Philippine diplomat apologises for profanity towards China

MANILA: The Philipp­ines’ foreign secretary apologised on Tuesday after tweeting an obscene phrase demanding China get out of Philippine-claimed territory in the South China Sea in an outburst that annoyed the Philippine president.

Foreign Secretary Teod­oro Locsin Jr. blasted China with the profanity on Monday, when the Depar­tment of Foreign Affairs announced it had protested the Chinese coast guards shadowing, blocking, dangerous maneuver and radio challenges of Philippine coast guard ships patrolling and carrying out exercises from April 24 to 25 at disputed Scarborough Shoal.

Locsin also compared China to an “ugly oaf which was forcing your attentions on a handsome guy who wants to be a friend”.

Locsin said he was apologising only to his Chinese counterpart, Wang Yi, to ensure their friendship would continue. “I won’t plead the last provocation as an excuse for losing it; but if Wang Yi is following Twitter, then I’m sorry for hurting his feelings, but his alone,” Locsin tweeted.

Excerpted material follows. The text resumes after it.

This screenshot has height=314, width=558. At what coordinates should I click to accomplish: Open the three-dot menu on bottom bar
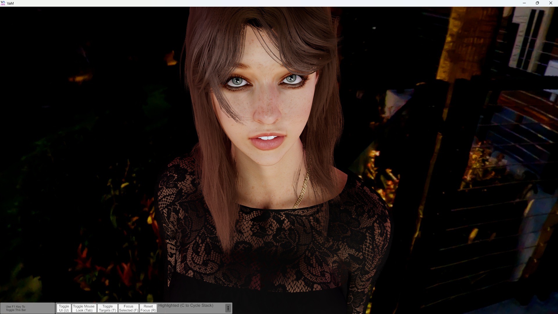228,308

President Rodrigo Duterte, who has nurtured friendly ties with China and its leaders since taking office in 2016, expressed his irritation in televised remarks on Monday night.

“Just because we have a conflict with China does not mean to say that we have to be rude and disrespectful,” Duterte said. “We have many things to thank China for the help in the past and its assistance now.”

China has donated and sold Covid-19 vaccines to the Philippines, which has struggled to secure enough doses to immunise up to 70 million Filipinos amid tight global supplies. Unlike Western governments, China also has not criticised Duterte’s bloody anti-illegal drug crackdown, which has left thousands of mostly petty suspects dead and alarmed human rights groups.

The Philippines has issued dozens of diplomatic protests to China over the territorial dispute. Locsin and Defence Secretary Delfin Lorenzana have also issued increasingly acerbic remarks agai­nst Chinese actions in the disputed waters, despite Dute­rte’s overtures to Beijing.

The escalating feud between Manila and Beijing started after more than 200 Chinese vessels suspected by Philippine authorities to be operated by militias were spotted in early March at Whitsun Reef. Lorenzana and Locsin demanded the vessels leave, then the government deployed navy and coast guard vessels to the area. China said it owns the reef and the Chinese vessels were sheltering from rough seas.